Recently, media guru Bob Garfield and others have argued for the inevitable demise of the hyperlocal media industry, citing AOL’s struggling Patch network; Gannett’s decision to shutter its hyperlocal parenting network, MomsLikeMe; audience fragmentation and the inexorable downward spiral of online advertising prices.
These sites seem to defy the logic of mass media by catering to niche audiences in highly specific geographies, yet have managed to carve out a successful business from a very limited set of potential readers.
So what’s the truth? Are hyperlocal endeavours destined to be a drain on the bottom line? Or can this content be monetized in a way that’s economical and makes sense for big media? I feel strongly that the latter is true, primarily because of the convergence of three major trends. First, today’s readers demand a highly personalised experience online, with content that is curated and relevant to their lifestyle, making hyperlocal sites a natural fit.
Second, high-quality local content is becoming easier and less expensive to produce because of companies like Contently that connect publishers with freelancers, and ones like Demotix that serve as a newswire of citizen journalism for mainstream media outlets. Third, and most importantly, innovations in the field of online advertising have made the economics of hyperlocal more practical for publishers.

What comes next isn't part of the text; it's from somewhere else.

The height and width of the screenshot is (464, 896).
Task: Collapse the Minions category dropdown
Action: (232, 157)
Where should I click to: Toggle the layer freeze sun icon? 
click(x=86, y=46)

It’s this last point that I want to explore further, because the bottom line is that traditional models simply don’t apply. In order to be successful, publishers need to think differently, be better at adapting to the needs of hyperlocal readers and experiment with new strategies that are outside of their comfort zone.

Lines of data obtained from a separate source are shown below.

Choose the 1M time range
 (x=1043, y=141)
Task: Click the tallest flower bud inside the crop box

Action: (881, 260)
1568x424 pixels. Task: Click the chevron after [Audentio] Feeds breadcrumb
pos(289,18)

Outsource local ad sales: Standalone publishers just don’t have the sales force necessary to source ads from all of the smaller markets. White label providers like Group Commerce, Signpost and NimbleCommerce do the work of finding high-quality local ad content in the form of deals from local merchants.

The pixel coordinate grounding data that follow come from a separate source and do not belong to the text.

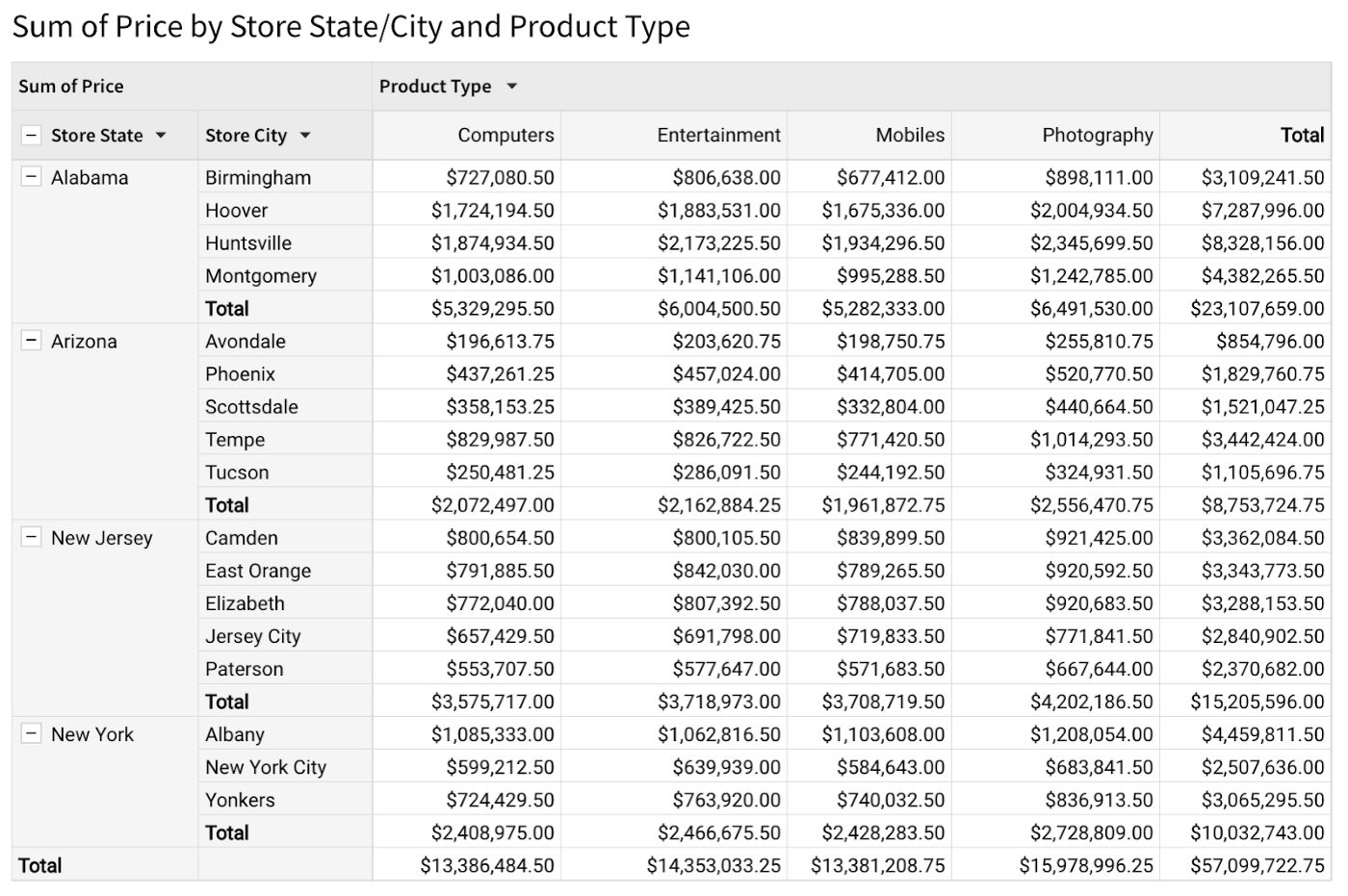
Task: Open the Store State filter dropdown
Action: click(162, 135)
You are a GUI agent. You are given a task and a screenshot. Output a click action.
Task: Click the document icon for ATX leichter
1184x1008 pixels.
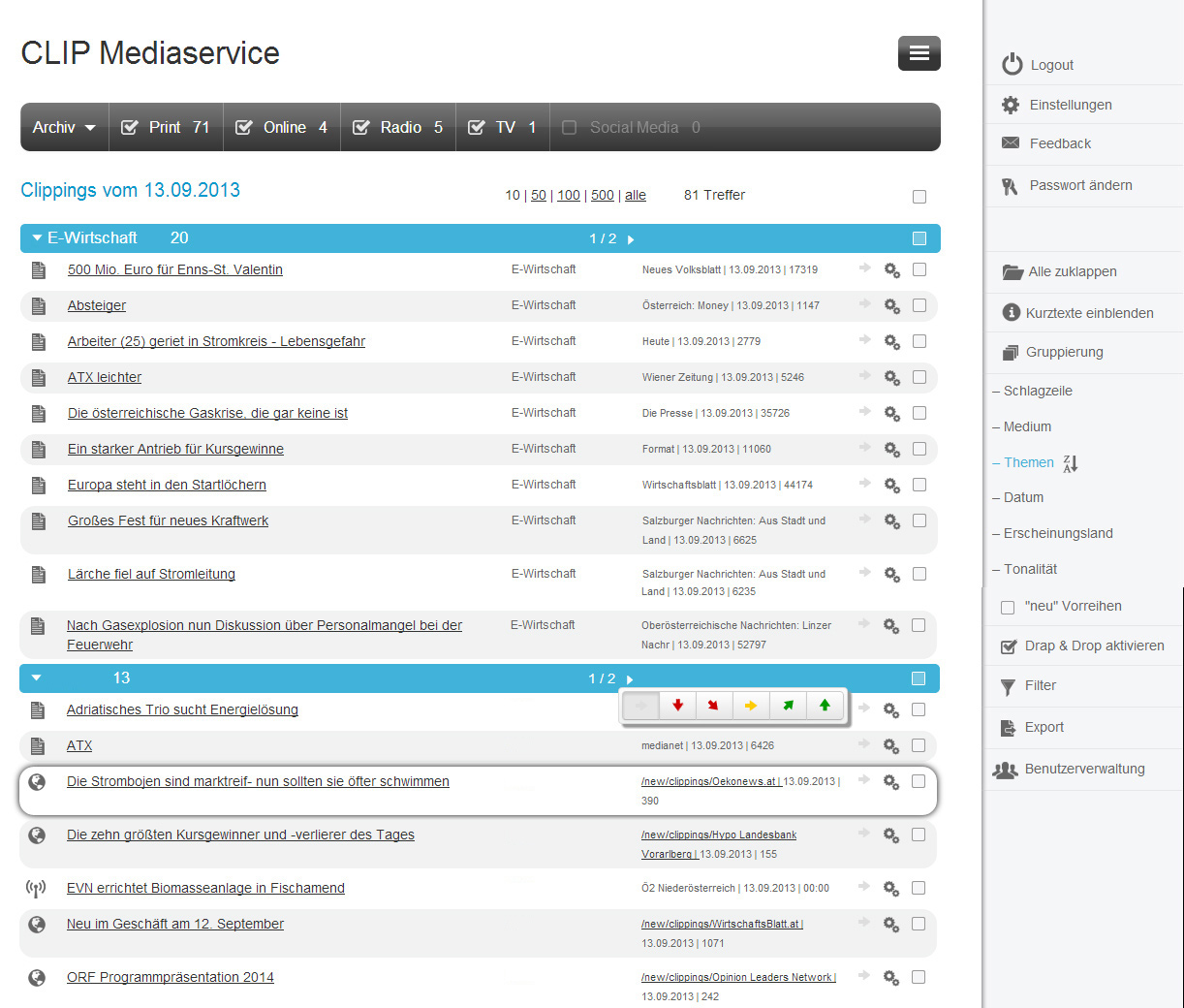pyautogui.click(x=39, y=378)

Make it easy for local advertisers: In addition to a direct sales team, the biggest publishers typically rely on media buying agencies to facilitate large national buys. However, this approach excludes local advertisers who want to do small, one-off campaigns. By creating a self-service platform for local businesses that want to conduct smaller buys, publishers tap into a new revenue pool that doesn’t rely on the involvement of a sales rep.
Think beyond the banner ad: Banner ads are a dying breed, and they’re even less effective with hyperlocal content, whose readers are looking for relevant, engaging ads that complement what they’re reading. Luckily, this kind of content opens up a range of ad options, including those that can be integrated into the actual content, like event listings, Facebook and Twitter promotions and daily deals.
Use specialised ad nets to sell remnant inventory: A handful of networks specializing in hyperlocal ads have recently popped up, giving publishers a relatively easy way to sell excess inventory. Publishers can choose from national nets like Local Yokel Media and City Grid, or regional ones like The Sacramento Local Online Ad Network and The Seattle Independent Advertising Network.
monetise mobile: Most publishers are already sinking precious dollars and resources into creating and maintaining their mobile apps. Partnering with a location-based mobile advertising ad network like WHERE and xAd enables them to easily monetise these apps through geotargeted ads and offers.
As I’ve followed the debate over the future of hyperlocal content, one thing has become very clear: there are no silver bullets when it comes to figuring out the right business model. The good news is that the stars have aligned on many fronts – reader behaviour, breakthroughs in ad technology and the accessibility of high-quality content – to open up a rash of new possibilities for getting this right. The key is a willingness to ignore the naysayers, try new things and accept some failures along the way.